Pointing records for text and elements:
START
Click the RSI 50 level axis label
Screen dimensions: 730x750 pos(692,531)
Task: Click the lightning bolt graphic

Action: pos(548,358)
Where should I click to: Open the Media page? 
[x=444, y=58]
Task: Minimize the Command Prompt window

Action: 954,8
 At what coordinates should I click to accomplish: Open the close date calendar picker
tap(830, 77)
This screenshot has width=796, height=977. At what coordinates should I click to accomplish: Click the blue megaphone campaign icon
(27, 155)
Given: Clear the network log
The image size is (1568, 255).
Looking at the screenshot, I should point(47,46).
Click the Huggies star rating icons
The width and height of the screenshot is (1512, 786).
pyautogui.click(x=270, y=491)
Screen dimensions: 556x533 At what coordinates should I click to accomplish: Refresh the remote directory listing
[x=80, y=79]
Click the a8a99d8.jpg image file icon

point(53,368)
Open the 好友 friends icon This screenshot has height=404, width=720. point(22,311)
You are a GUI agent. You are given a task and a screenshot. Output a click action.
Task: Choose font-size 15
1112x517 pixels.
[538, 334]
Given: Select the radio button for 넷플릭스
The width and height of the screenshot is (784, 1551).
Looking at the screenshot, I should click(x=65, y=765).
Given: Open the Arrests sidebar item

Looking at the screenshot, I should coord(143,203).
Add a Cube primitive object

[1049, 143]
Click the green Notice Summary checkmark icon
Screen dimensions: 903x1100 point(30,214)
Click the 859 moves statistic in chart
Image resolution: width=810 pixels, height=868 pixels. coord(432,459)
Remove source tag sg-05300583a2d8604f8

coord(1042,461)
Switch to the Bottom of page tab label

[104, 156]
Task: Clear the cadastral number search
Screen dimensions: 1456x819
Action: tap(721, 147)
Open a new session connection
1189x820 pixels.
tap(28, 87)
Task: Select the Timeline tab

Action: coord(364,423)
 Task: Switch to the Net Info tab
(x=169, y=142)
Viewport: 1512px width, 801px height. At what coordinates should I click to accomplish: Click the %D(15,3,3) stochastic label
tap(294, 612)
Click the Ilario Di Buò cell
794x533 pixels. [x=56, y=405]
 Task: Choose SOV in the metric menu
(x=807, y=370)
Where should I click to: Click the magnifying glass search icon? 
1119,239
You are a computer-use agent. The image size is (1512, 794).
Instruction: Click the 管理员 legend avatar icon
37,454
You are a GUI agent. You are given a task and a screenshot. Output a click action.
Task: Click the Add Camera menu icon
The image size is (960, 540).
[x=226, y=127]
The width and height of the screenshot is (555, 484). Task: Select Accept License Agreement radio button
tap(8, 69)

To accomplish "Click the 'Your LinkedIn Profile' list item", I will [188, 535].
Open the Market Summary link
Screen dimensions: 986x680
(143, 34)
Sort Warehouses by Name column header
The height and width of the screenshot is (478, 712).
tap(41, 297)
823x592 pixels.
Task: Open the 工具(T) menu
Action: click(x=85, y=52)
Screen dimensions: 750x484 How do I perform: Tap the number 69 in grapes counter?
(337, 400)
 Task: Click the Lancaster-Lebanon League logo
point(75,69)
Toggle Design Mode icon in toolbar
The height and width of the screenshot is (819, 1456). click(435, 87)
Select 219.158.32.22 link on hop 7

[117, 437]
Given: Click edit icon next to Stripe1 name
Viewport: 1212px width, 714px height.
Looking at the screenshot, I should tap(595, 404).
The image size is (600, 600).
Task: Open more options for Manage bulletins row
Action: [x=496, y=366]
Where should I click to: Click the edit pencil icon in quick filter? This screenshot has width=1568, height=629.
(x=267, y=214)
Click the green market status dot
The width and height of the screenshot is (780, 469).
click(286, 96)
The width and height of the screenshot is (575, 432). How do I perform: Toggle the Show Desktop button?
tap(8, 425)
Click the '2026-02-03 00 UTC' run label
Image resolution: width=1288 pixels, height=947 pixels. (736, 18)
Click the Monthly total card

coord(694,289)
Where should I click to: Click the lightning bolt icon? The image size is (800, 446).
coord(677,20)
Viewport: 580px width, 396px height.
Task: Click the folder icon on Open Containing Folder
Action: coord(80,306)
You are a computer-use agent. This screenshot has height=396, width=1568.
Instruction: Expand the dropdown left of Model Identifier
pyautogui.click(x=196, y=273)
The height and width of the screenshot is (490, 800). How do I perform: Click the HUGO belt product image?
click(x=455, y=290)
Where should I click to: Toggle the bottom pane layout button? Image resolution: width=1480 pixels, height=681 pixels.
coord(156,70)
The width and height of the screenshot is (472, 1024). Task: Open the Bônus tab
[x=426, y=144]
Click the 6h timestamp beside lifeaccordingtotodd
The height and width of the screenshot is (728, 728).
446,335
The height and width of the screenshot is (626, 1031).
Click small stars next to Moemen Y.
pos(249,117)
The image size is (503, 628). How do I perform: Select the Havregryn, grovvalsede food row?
END
Format all of the material above as a JSON array of strings, with one string per line and blank lines omitted.

• _Completed exercise_:
[
  "Click the RSI 50 level axis label",
  "Screen dimensions: 730x750 pos(692,531)",
  "Task: Click the lightning bolt graphic",
  "Action: pos(548,358)",
  "Where should I click to: Open the Media page? ",
  "[x=444, y=58]",
  "Task: Minimize the Command Prompt window",
  "Action: 954,8",
  " At what coordinates should I click to accomplish: Open the close date calendar picker",
  "tap(830, 77)",
  "This screenshot has width=796, height=977. At what coordinates should I click to accomplish: Click the blue megaphone campaign icon",
  "(27, 155)",
  "Given: Clear the network log",
  "The image size is (1568, 255).",
  "Looking at the screenshot, I should point(47,46).",
  "Click the Huggies star rating icons",
  "The width and height of the screenshot is (1512, 786).",
  "pyautogui.click(x=270, y=491)",
  "Screen dimensions: 556x533 At what coordinates should I click to accomplish: Refresh the remote directory listing",
  "[x=80, y=79]",
  "Click the a8a99d8.jpg image file icon",
  "point(53,368)",
  "Open the 好友 friends icon This screenshot has height=404, width=720. point(22,311)",
  "You are a GUI agent. You are given a task and a screenshot. Output a click action.",
  "Task: Choose font-size 15",
  "1112x517 pixels.",
  "[538, 334]",
  "Given: Select the radio button for 넷플릭스",
  "The width and height of the screenshot is (784, 1551).",
  "Looking at the screenshot, I should click(x=65, y=765).",
  "Given: Open the Arrests sidebar item",
  "Looking at the screenshot, I should coord(143,203).",
  "Add a Cube primitive object",
  "[1049, 143]",
  "Click the green Notice Summary checkmark icon",
  "Screen dimensions: 903x1100 point(30,214)",
  "Click the 859 moves statistic in chart",
  "Image resolution: width=810 pixels, height=868 pixels. coord(432,459)",
  "Remove source tag sg-05300583a2d8604f8",
  "coord(1042,461)",
  "Switch to the Bottom of page tab label",
  "[104, 156]",
  "Task: Clear the cadastral number search",
  "Screen dimensions: 1456x819",
  "Action: tap(721, 147)",
  "Open a new session connection",
  "1189x820 pixels.",
  "tap(28, 87)",
  "Task: Select the Timeline tab",
  "Action: coord(364,423)",
  " Task: Switch to the Net Info tab",
  "(x=169, y=142)",
  "Viewport: 1512px width, 801px height. At what coordinates should I click to accomplish: Click the %D(15,3,3) stochastic label",
  "tap(294, 612)",
  "Click the Ilario Di Buò cell",
  "794x533 pixels. [x=56, y=405]",
  " Task: Choose SOV in the metric menu",
  "(x=807, y=370)",
  "Where should I click to: Click the magnifying glass search icon? ",
  "1119,239",
  "You are a computer-use agent. The image size is (1512, 794).",
  "Instruction: Click the 管理员 legend avatar icon",
  "37,454",
  "You are a GUI agent. You are given a task and a screenshot. Output a click action.",
  "Task: Click the Add Camera menu icon",
  "The image size is (960, 540).",
  "[x=226, y=127]",
  "The width and height of the screenshot is (555, 484). Task: Select Accept License Agreement radio button",
  "tap(8, 69)",
  "To accomplish \"Click the 'Your LinkedIn Profile' list item\", I will [188, 535].",
  "Open the Market Summary link",
  "Screen dimensions: 986x680",
  "(143, 34)",
  "Sort Warehouses by Name column header",
  "The height and width of the screenshot is (478, 712).",
  "tap(41, 297)",
  "823x592 pixels.",
  "Task: Open the 工具(T) menu",
  "Action: click(x=85, y=52)",
  "Screen dimensions: 750x484 How do I perform: Tap the number 69 in grapes counter?",
  "(337, 400)",
  " Task: Click the Lancaster-Lebanon League logo",
  "point(75,69)",
  "Toggle Design Mode icon in toolbar",
  "The height and width of the screenshot is (819, 1456). click(435, 87)",
  "Select 219.158.32.22 link on hop 7",
  "[117, 437]",
  "Given: Click edit icon next to Stripe1 name",
  "Viewport: 1212px width, 714px height.",
  "Looking at the screenshot, I should tap(595, 404).",
  "The image size is (600, 600).",
  "Task: Open more options for Manage bulletins row",
  "Action: [x=496, y=366]",
  "Where should I click to: Click the edit pencil icon in quick filter? This screenshot has width=1568, height=629.",
  "(x=267, y=214)",
  "Click the green market status dot",
  "The width and height of the screenshot is (780, 469).",
  "click(286, 96)",
  "The width and height of the screenshot is (575, 432). How do I perform: Toggle the Show Desktop button?",
  "tap(8, 425)",
  "Click the '2026-02-03 00 UTC' run label",
  "Image resolution: width=1288 pixels, height=947 pixels. (736, 18)",
  "Click the Monthly total card",
  "coord(694,289)",
  "Where should I click to: Click the lightning bolt icon? The image size is (800, 446).",
  "coord(677,20)",
  "Viewport: 580px width, 396px height.",
  "Task: Click the folder icon on Open Containing Folder",
  "Action: coord(80,306)",
  "You are a computer-use agent. This screenshot has height=396, width=1568.",
  "Instruction: Expand the dropdown left of Model Identifier",
  "pyautogui.click(x=196, y=273)",
  "The height and width of the screenshot is (490, 800). How do I perform: Click the HUGO belt product image?",
  "click(x=455, y=290)",
  "Where should I click to: Toggle the bottom pane layout button? Image resolution: width=1480 pixels, height=681 pixels.",
  "coord(156,70)",
  "The width and height of the screenshot is (472, 1024). Task: Open the Bônus tab",
  "[x=426, y=144]",
  "Click the 6h timestamp beside lifeaccordingtotodd",
  "The height and width of the screenshot is (728, 728).",
  "446,335",
  "The height and width of the screenshot is (626, 1031).",
  "Click small stars next to Moemen Y.",
  "pos(249,117)",
  "The image size is (503, 628). How do I perform: Select the Havregryn, grovvalsede food row?"
]